Confirmation of conformity must include evaluation of clinical data either from bibliography or clinical investigations. Conformity with essential requirements is attested by the fixing of a European CE mark by the Notified Body testing house. The CE mark acts as a passport allowing the device to be placed on the market and to circulate freely within the European Economic Area.

This contrasts with the regime for manufacturers of medicinal products, who have to submit pre-marketing data on safety and efficacy and a risk/benefit evaluation for the grant of marketing authorisation.

Contrast with the Regulation of Devices in the USA.

Unlike Europe, there is a centralised regulatory system in the U.S. This is operated by the FDA, which itself approves and regulates medical devices. Unlike the European Notified Body system, the FDA considers the severity of disease and the available alternatives when deciding whether or not to authorise a device. This US framework usually requires clinical studies evaluating the safety and efficacy of a device.

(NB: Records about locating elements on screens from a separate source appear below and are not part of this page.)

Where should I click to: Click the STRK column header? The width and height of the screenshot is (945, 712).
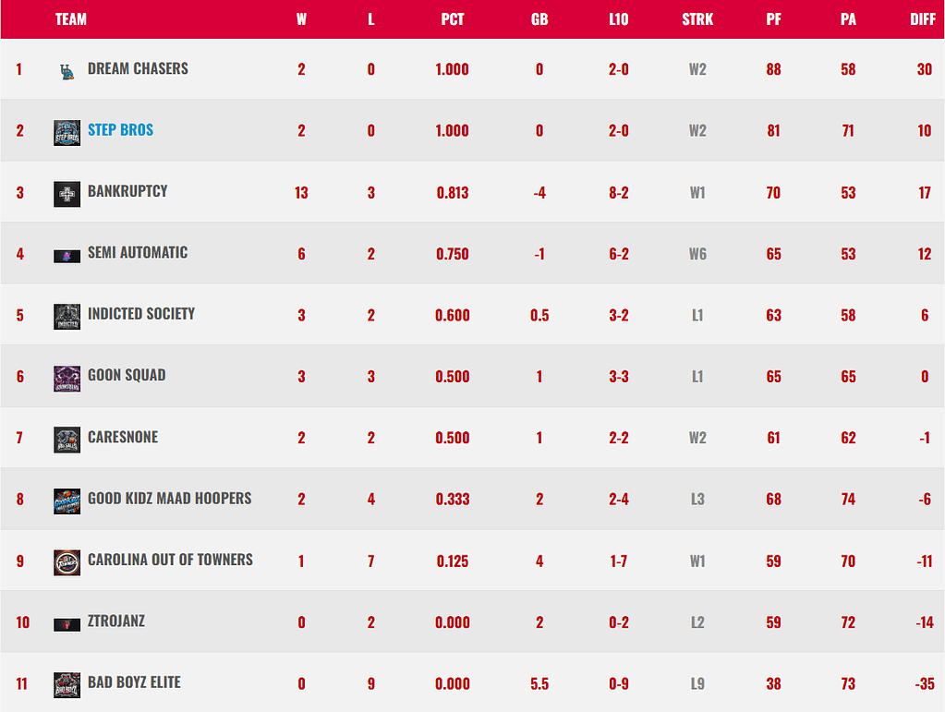tap(697, 19)
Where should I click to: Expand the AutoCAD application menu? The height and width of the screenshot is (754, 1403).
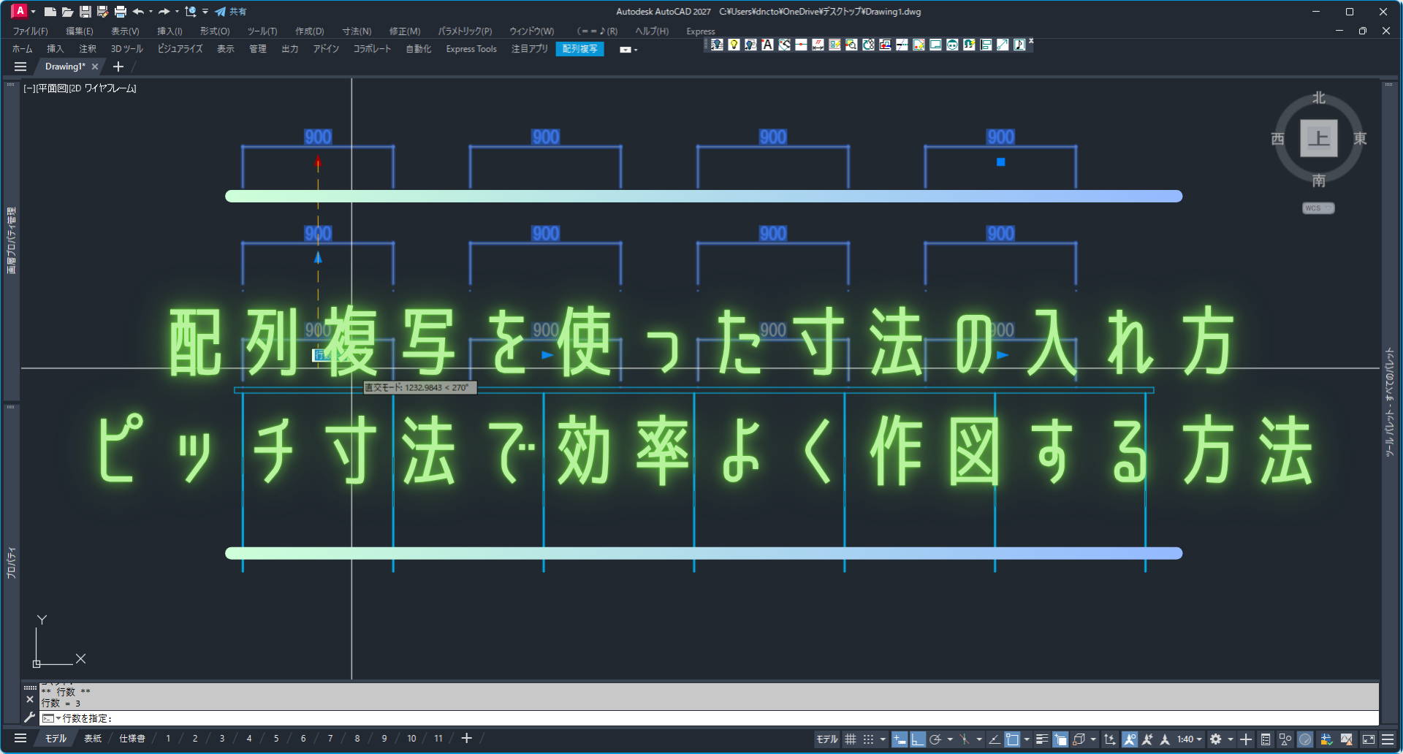pyautogui.click(x=20, y=11)
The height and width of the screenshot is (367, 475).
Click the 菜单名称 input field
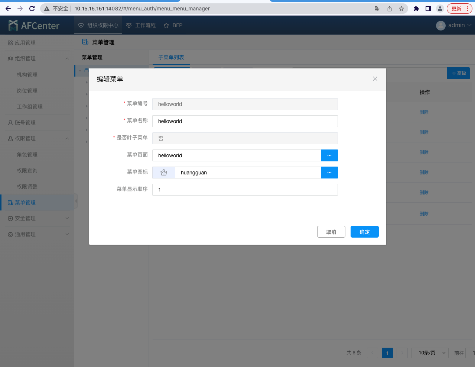(245, 121)
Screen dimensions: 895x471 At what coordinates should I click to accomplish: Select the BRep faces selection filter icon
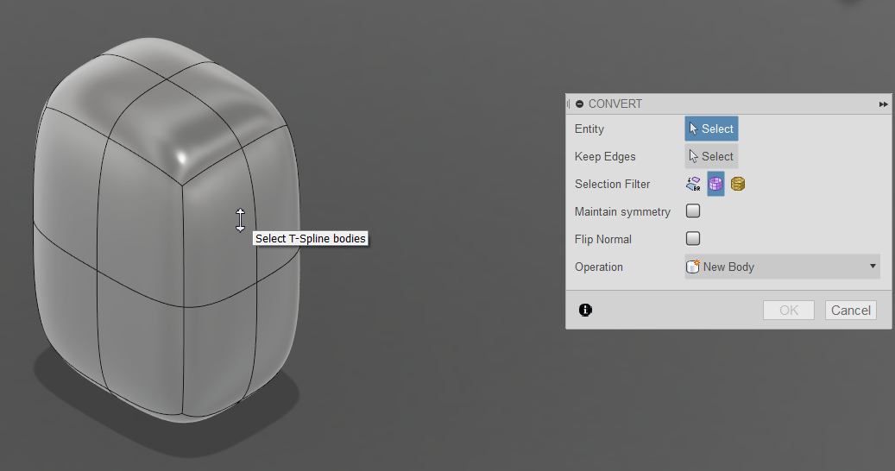click(693, 184)
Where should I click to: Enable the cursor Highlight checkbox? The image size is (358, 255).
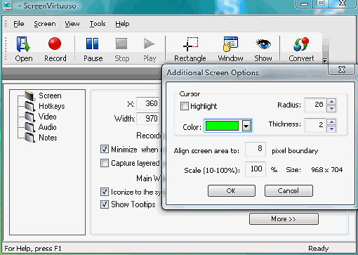click(185, 106)
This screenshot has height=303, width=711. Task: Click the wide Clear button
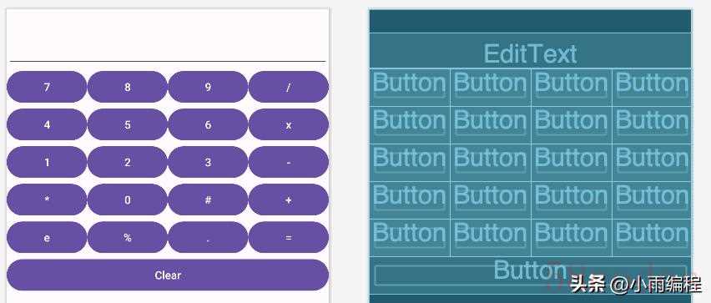click(168, 275)
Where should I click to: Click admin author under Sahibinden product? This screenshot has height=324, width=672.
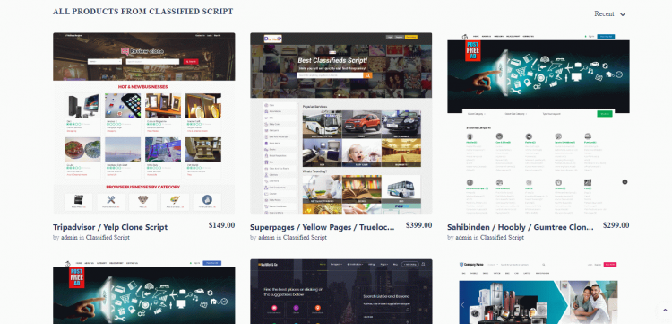pos(463,237)
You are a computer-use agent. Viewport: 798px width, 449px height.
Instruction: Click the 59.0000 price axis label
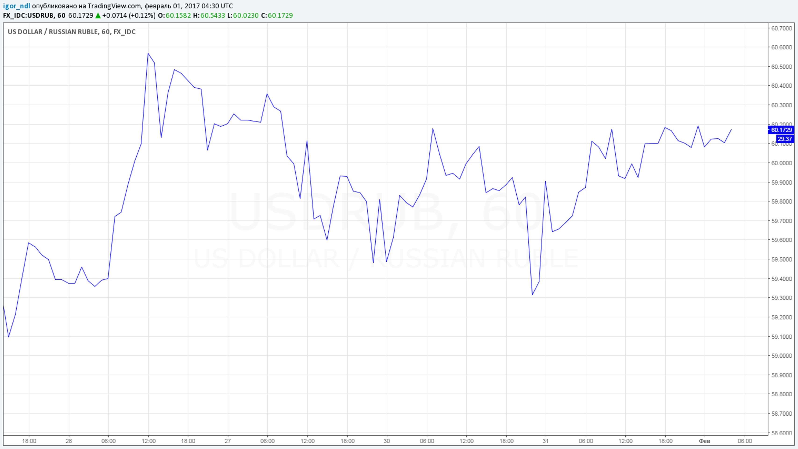(x=781, y=356)
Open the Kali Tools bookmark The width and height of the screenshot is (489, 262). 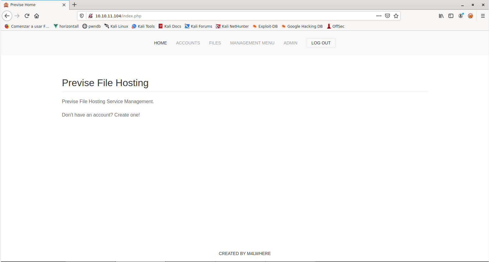(143, 26)
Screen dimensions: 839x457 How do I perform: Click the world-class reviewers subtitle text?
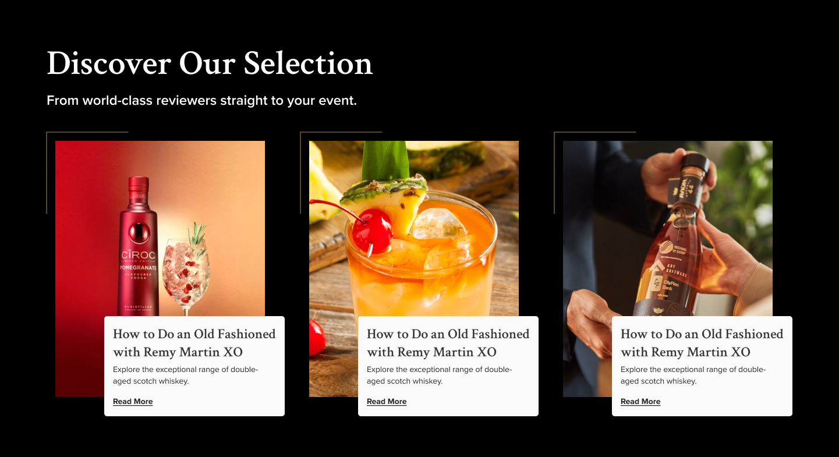click(x=201, y=101)
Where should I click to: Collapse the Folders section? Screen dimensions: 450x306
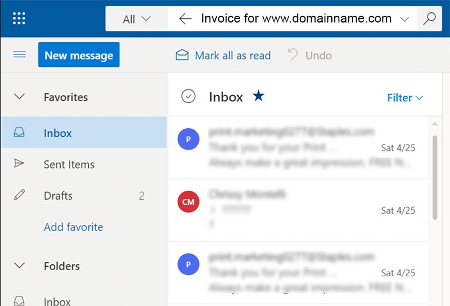[20, 266]
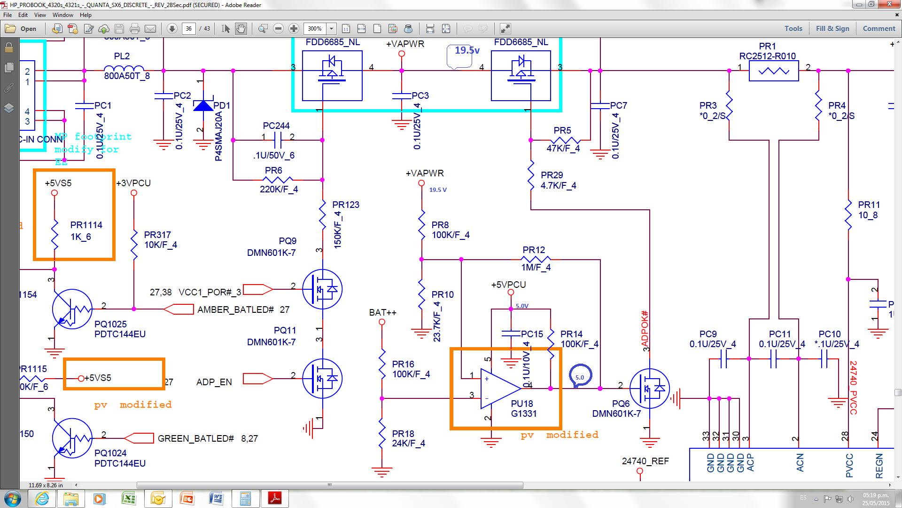Go to next page arrow
This screenshot has height=508, width=902.
tap(172, 29)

In addition, reporting of post marketing safety data under the US system is more transparent than in Europe, with adverse event reports being submitted both to the manufacturer and the FDA. These reports are available on a public system, the Manufacturer and User Facility Device Experience.

US legislation does allow for an expedited, ‘abridged’ applications of ‘substantially equivalent’ devices under the ‘510K pathway’. DePuy (Johnson and Johnson) obtained authorisation for a metal upon metal hip via this 510K procedure that subsequently had to be recalled in July 2011 for similar reasons to those discussed above. The recall has triggered major litigation. As a direct consequence, the FDA are now reviewing the safety implications of the 510K process.


It is clear then, that in the face of evidence of its procedures not functioning in the way they were designed, the US is taking action to review these. In the wake of the PIP and Hips incidents in Europe, there is clearly the need for another look to be taken at the regulatory system for implantable devices.

A regulatory system, completely free from commercial pressures, together with the inclusion of some carefully chosen features from the regulatory system for medicinal products, would be great places to start.